→ **Goal**:
Render a stretch of the entries below as a JSON list of strings, one string per line, with blank lines left out. Begin at the line that contains "This screenshot has width=1024, height=494." and stop after the line that contains "Click the grid".

[Items listed in a dataset]
--
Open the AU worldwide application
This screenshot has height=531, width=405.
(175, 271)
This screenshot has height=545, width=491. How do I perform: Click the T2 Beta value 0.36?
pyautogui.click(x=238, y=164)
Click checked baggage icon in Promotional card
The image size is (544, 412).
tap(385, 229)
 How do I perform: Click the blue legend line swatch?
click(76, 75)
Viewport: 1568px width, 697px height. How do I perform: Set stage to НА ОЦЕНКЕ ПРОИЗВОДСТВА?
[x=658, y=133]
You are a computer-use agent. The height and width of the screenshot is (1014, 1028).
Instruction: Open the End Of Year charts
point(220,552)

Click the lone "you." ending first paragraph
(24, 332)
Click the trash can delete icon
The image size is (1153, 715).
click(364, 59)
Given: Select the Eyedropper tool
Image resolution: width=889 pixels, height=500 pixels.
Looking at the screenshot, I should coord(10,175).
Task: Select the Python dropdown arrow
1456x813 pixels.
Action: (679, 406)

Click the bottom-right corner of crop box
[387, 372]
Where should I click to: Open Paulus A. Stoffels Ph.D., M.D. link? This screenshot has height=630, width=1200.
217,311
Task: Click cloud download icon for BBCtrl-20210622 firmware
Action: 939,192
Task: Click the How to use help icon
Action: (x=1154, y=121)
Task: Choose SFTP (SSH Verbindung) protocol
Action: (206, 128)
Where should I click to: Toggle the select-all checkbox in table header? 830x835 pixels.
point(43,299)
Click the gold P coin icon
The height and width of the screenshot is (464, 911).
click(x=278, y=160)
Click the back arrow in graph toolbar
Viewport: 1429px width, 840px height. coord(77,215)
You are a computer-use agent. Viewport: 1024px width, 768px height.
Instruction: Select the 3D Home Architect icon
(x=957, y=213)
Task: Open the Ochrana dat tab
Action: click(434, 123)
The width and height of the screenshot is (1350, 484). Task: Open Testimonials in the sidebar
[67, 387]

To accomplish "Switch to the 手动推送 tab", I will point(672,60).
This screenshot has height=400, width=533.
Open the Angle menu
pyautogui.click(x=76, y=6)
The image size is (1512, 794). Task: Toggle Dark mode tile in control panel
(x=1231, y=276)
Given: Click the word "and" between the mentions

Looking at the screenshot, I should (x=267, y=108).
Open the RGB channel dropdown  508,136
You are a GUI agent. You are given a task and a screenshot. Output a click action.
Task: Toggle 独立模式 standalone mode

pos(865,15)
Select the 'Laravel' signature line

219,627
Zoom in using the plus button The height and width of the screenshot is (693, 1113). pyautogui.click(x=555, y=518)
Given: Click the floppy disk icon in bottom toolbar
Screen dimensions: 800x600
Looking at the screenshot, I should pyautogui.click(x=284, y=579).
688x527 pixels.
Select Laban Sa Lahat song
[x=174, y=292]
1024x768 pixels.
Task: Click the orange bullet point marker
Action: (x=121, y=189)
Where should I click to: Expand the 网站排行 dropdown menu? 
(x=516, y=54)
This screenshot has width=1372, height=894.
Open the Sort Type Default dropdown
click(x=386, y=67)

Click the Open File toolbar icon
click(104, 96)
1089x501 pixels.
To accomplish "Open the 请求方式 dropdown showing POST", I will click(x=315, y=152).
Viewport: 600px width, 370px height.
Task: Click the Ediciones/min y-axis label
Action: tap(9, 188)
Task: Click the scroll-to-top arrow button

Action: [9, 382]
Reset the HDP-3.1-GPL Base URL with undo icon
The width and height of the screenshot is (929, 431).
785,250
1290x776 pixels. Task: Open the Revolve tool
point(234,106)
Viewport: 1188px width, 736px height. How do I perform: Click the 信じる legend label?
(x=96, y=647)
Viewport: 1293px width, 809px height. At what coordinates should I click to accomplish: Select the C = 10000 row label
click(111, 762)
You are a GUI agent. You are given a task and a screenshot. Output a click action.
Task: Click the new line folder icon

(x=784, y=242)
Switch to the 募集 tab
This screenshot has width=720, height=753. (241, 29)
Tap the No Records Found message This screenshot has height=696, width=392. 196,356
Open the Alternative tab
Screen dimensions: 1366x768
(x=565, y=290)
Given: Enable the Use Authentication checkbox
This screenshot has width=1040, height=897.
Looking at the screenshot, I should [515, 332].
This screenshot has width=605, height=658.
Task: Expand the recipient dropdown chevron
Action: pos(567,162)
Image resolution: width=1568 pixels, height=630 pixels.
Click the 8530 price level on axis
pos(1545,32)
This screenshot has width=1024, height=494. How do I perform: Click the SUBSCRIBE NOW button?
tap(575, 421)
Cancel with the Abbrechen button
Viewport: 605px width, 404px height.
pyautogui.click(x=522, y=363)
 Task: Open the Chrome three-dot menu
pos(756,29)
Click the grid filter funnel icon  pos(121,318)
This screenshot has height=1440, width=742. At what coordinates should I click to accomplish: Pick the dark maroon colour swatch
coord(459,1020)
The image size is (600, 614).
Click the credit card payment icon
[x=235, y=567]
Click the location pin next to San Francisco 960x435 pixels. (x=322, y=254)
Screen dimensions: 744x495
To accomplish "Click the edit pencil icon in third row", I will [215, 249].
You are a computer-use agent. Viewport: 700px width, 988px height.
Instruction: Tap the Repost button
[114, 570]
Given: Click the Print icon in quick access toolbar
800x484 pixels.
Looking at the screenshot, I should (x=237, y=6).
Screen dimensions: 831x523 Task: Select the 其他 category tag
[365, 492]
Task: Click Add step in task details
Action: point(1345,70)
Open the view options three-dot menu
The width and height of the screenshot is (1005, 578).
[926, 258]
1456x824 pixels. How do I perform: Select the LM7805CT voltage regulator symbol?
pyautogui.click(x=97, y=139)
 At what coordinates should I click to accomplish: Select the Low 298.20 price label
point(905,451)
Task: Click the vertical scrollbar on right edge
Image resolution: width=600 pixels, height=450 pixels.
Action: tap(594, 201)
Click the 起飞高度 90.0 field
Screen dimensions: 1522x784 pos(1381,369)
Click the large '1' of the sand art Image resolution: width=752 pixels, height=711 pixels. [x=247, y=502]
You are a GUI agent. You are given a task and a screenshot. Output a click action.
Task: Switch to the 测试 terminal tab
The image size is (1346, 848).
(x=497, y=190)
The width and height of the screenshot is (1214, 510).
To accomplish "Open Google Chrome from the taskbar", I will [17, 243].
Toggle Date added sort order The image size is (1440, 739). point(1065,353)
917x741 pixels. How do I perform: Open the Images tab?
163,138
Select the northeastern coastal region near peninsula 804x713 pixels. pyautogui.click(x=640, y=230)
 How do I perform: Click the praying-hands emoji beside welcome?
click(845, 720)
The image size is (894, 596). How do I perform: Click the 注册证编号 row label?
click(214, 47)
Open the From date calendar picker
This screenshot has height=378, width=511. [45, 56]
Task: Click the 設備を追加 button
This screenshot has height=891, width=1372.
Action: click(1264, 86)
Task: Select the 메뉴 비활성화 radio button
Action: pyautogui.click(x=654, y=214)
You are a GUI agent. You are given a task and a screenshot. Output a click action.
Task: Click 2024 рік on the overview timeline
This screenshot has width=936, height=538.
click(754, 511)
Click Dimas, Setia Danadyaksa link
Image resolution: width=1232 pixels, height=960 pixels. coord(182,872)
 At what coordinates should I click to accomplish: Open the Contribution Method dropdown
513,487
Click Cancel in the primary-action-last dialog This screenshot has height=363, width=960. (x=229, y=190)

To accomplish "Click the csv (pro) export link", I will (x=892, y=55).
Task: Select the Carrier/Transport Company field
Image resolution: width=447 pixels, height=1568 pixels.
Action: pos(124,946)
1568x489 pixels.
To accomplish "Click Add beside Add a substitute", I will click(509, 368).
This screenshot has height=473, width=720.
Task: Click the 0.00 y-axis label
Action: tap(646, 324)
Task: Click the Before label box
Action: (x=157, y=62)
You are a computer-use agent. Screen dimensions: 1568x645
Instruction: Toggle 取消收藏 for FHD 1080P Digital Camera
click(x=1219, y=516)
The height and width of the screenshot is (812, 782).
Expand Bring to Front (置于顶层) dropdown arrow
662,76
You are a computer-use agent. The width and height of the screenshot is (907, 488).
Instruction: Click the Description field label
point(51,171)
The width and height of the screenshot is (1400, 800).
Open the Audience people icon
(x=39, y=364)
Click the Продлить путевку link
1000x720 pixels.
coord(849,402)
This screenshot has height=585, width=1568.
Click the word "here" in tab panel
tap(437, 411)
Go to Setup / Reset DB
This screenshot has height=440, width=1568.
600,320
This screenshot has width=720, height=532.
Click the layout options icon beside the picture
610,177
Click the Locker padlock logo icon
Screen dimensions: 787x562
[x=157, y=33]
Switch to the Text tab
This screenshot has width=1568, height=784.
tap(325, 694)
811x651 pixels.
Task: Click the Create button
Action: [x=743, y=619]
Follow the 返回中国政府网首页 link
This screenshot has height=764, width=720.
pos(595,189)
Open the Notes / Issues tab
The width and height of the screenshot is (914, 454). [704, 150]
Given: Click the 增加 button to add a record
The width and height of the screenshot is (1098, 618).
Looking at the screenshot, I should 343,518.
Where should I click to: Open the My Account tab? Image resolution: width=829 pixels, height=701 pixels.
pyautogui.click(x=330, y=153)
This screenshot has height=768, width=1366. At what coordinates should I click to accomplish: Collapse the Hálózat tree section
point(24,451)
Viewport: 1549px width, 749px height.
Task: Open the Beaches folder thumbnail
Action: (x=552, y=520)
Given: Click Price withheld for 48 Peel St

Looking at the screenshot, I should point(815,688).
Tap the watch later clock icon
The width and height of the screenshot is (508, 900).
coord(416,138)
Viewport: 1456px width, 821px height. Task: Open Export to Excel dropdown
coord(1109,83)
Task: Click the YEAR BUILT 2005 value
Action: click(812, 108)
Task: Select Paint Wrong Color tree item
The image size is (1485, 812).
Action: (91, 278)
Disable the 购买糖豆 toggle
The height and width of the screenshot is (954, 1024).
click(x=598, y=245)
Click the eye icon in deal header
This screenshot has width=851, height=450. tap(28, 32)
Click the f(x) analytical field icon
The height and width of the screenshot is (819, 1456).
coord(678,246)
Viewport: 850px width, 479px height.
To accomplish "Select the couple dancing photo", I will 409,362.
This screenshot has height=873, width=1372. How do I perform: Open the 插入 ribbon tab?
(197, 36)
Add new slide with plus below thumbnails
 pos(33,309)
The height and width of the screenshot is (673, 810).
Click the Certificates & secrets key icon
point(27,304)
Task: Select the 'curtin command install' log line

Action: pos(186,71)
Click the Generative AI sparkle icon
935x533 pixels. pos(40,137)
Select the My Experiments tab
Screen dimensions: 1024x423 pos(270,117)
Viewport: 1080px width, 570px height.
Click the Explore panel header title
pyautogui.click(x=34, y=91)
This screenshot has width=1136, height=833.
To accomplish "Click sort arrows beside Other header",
--
→ **Exercise answer**:
[
  "This screenshot has width=1024, height=494. How do I perform: Click the SUBSCRIBE NOW button?",
  "tap(575, 421)",
  "Cancel with the Abbrechen button",
  "Viewport: 605px width, 404px height.",
  "pyautogui.click(x=522, y=363)",
  " Task: Open the Chrome three-dot menu",
  "pos(756,29)",
  "Click the grid filter funnel icon  pos(121,318)"
]